Muhyiddin’s speech was read out by the MOE School Management Division director Datuk Mazlan Mohamad, who was present on his behalf. The deputy premier stressed that MOE was committed to meeting the educational needs of children with special needs.
“MOE is extending its services into the pre-school area and this plays a vital role in identifying and preparing special needs children for school,” the deputy prime minister added.
He said between 10 and 15% of children had some form of learning disability, including conditions like autism, attention deficit hyperactivity disorder, Down Syndrome and dyslexia.
Muhyiddin pointed out that the majority of these children had a normal IQ and many of them, with some support, could be educated in the main stream education system.
“Even in some children with physical disability and those with intellectual impairment, special education remains a vital component of the support they need,” he pointed out.
He said MOE would explore and extend inclusive education in partnership with experienced NGOs throughout the country.
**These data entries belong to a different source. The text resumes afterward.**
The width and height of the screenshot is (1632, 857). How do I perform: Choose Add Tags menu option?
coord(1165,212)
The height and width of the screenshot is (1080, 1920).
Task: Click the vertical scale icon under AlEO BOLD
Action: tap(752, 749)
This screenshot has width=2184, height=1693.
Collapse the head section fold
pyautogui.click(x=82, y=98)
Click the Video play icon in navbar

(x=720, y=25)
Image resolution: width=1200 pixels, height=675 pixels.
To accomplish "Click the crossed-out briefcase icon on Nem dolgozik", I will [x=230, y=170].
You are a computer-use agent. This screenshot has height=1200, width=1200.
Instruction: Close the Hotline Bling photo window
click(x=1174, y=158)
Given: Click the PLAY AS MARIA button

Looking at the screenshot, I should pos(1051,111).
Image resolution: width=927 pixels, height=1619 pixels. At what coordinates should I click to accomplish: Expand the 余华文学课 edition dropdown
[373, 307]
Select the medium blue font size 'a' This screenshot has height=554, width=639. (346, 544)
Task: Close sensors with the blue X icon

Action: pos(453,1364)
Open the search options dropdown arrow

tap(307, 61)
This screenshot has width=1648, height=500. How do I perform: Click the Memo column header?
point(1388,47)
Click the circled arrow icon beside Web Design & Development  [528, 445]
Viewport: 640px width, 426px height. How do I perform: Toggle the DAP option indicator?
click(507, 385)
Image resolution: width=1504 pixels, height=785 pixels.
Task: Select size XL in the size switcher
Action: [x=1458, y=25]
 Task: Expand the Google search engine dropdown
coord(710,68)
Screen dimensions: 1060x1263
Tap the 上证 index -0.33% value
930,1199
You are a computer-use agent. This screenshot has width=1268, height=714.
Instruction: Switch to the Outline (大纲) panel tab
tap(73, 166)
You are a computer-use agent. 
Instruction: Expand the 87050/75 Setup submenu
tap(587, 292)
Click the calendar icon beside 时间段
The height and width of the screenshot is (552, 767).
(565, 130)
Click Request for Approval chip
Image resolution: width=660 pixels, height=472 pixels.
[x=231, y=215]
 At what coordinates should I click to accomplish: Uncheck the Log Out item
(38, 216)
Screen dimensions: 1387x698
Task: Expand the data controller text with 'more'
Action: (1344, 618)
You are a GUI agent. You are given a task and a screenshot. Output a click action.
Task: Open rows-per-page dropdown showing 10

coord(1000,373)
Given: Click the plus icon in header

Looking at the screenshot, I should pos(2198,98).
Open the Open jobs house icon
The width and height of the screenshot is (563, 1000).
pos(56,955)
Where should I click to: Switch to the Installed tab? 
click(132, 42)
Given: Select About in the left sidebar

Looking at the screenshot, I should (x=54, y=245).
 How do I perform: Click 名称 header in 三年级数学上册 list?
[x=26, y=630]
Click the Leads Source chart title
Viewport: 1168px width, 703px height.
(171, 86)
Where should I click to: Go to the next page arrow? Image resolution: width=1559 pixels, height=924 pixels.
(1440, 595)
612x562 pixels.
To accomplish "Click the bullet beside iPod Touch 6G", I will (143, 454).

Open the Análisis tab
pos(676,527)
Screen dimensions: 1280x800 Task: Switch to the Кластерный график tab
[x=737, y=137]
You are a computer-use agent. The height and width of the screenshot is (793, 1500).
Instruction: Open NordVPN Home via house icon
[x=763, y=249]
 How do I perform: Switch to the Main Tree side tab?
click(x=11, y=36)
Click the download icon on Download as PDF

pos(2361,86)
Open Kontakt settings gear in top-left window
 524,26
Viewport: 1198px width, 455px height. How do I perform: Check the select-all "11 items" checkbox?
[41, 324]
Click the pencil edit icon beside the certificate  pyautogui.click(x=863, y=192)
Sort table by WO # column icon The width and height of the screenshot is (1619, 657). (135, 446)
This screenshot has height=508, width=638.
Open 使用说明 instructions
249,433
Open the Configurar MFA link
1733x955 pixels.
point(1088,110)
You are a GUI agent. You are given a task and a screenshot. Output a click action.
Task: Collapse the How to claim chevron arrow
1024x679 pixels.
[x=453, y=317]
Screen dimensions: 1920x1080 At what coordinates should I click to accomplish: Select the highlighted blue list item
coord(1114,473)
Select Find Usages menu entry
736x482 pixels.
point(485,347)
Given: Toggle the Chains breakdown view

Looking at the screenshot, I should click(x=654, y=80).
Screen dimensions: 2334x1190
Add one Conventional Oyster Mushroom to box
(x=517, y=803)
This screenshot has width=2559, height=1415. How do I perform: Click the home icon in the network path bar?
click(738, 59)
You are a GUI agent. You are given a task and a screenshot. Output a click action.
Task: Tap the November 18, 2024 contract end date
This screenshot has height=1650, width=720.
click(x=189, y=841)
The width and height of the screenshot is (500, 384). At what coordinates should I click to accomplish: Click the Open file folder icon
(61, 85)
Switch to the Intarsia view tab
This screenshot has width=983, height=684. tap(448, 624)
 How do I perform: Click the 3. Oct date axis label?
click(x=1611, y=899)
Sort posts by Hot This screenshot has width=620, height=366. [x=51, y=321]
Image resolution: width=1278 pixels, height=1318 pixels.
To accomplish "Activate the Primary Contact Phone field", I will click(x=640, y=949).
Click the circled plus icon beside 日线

“We must invest more in our children so that they can have the opportunities to reach their fullest potential,” Muhyiddin said, adding: “Sometimes an OKU (person with disability) remained an OKU simply because he has not been given equal opportunities, hence has no access to education and employment.”
He said the time had come for us to integrate special needs children into our hearts and society.
NECIC president Datuk Dr Amar-Singh, who also spoke, urged for more people to get involve in the early childhood intervention programmes.
He also wanted parents to be actively involved in shaping the NECIC policy and all stakeholders to work collectively to remove any barrier or red tape.
“We recognise that children are our treasure. It is a child’s right to get support and it is our responsibility to provide them the support they need,” he added.
Co-organising chairman Wong Hie Ching told the participants that after the conference they were now equipped with new knowledge and they should make full use of what they had learnt to carry out their responsibilities more efficiently.
The three-day conference was attended by 734 participants from throughout the country including from Australia, Brunei, Hong Kong, India, Indonesia, Singapore, Sri Lanka, Taiwan, United Kingdom, Saudi Arabia and Iran.